:: Extrait source
Susan Morrow est une galeriste en vue à Los Angeles. Edward, son ex-mari lui envoie « Nocturnal Animals », son dernier roman qu’il lui a dédicacé. Intriguée, elle commence à le lire. On y suit l’histoire de Tony qui embarque avec sa famille pour un voyage vers le Texas. Avec sa femme Laura et leur fille adolescente India, ils sont attaqués par un gang emmené par un sadique dénommé Ray. Tony est sauvagement agressé tandis que Laura et India sont enlevées. Alors que sa vie à elle vole en éclats, Susan est de plus en plus bouleversée par le roman et au fil des pages, se rend compte que Edward et Tony ne sont qu’une seule et même personne…
Je ne savais pas grand-chose de Nocturnal Animals en débutant le film : je n’en connaissais que l’affiche et le nom des deux acteurs principaux. Affiche d’une beauté singulière et sombre, qui renvoie aux films noirs d’années passées ; et le nom d’Amy Adams que j’étais curieuse de voir dans un autre film, visiblement aux bonnes critiques, après l’avoir admirée dans Premier Contact. Autant dire que la scène d’ouverture, avec son faux air de burlesque, a été un peu déstabilisante et m’a même fait me demander si j’avais bien choisi le film. Fort heureusement, l’ouverture est aussi décalée que le reste du long-métrage sera noir et passionnant.
::::
:: Entrées fournies
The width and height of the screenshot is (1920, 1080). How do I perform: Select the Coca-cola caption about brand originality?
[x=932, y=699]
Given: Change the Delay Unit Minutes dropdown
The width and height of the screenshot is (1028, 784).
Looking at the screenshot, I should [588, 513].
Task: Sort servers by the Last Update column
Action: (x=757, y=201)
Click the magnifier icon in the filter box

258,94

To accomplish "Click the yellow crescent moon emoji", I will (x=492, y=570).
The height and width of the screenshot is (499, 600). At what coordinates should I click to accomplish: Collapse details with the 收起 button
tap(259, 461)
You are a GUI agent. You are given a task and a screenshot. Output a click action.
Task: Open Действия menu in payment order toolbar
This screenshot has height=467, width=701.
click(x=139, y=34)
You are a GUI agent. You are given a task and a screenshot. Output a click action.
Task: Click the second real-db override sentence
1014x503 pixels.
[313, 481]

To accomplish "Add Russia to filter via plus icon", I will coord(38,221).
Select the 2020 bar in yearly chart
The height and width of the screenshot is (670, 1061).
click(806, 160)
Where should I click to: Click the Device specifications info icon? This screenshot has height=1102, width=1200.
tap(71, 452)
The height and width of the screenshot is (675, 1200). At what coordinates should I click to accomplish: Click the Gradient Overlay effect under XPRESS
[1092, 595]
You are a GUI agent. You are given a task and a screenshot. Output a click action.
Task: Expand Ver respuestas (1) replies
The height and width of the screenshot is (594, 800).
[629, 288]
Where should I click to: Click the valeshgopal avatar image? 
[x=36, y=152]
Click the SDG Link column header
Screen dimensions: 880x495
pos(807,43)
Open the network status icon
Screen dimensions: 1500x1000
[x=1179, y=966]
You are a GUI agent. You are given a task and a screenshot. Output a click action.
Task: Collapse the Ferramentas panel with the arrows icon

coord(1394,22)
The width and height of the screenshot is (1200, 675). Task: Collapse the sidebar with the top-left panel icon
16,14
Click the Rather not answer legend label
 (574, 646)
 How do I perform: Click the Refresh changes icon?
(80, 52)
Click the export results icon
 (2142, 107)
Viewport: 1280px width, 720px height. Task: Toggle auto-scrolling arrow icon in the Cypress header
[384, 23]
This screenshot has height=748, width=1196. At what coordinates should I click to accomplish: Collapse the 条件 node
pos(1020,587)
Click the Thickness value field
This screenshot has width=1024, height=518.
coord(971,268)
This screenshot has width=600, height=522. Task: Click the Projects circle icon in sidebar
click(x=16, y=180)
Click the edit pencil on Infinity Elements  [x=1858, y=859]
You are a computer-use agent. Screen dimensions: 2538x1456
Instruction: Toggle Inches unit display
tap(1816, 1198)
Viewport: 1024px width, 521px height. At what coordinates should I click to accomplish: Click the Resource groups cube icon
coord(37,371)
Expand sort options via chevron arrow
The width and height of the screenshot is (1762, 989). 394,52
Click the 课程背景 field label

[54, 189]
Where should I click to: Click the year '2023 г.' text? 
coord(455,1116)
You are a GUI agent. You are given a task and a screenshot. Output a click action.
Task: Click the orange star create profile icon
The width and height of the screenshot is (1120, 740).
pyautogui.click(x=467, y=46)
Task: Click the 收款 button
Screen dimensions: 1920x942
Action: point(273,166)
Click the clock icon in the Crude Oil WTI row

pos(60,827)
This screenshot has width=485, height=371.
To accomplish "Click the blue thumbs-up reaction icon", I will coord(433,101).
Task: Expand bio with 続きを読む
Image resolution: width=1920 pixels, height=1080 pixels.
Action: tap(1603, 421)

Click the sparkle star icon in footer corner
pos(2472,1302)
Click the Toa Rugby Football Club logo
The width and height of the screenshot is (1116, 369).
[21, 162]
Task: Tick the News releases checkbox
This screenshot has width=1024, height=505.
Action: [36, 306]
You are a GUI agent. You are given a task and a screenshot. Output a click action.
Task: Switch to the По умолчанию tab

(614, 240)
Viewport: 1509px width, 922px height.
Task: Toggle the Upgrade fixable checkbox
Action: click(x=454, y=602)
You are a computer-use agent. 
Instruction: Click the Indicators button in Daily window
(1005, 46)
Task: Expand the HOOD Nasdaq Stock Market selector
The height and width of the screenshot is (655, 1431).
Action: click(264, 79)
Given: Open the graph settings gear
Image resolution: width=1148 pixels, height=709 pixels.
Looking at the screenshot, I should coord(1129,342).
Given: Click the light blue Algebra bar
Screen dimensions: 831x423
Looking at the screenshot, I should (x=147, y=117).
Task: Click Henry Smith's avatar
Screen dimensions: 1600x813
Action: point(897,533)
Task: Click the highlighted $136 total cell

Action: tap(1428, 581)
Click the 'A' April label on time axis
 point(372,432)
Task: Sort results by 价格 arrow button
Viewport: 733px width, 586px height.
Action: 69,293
::::
Votre consigne
Pouvez-vous reprendre la critique du film Nocturnal Animals en la prolongeant à partir de sa dernière phrase ? Les entrées n'ont aucune utilité ici.

Réponse
Un récit enchâssé
Nocturnal Animals comporte deux histoires en une, même si celles-ci sont évidemment liées. Le premier axe narratif est celui de Susan, qui s’ennuie dans sa vie de galeriste, qui n’a pas d’amis proches, et dont son mari s’éloigne de plus en plus, indifférent. Recevoir et lire le roman de son ex-mari Edward la plonge autant dans cette lecture dont les images défilent sur l’écran, que dans le passé, vers les souvenirs de sa vie avec lui. On a également ses réactions visibles durant la lecture. Durant cet aspect du film, on perçoit en elle un côté cynique et amer, sa désillusion sur une vie qui n’a plus aucun sens, sur la créativité artistique dont elle ne fait plus preuve en dépit de son métier. « Je suis trop cynique pour être artiste » dira-t-elle. Pourtant elle se laisse prendre au livre d’Edward, suivant cette lecture avec une émotion palpable, durant une longue nuit d’insomnie.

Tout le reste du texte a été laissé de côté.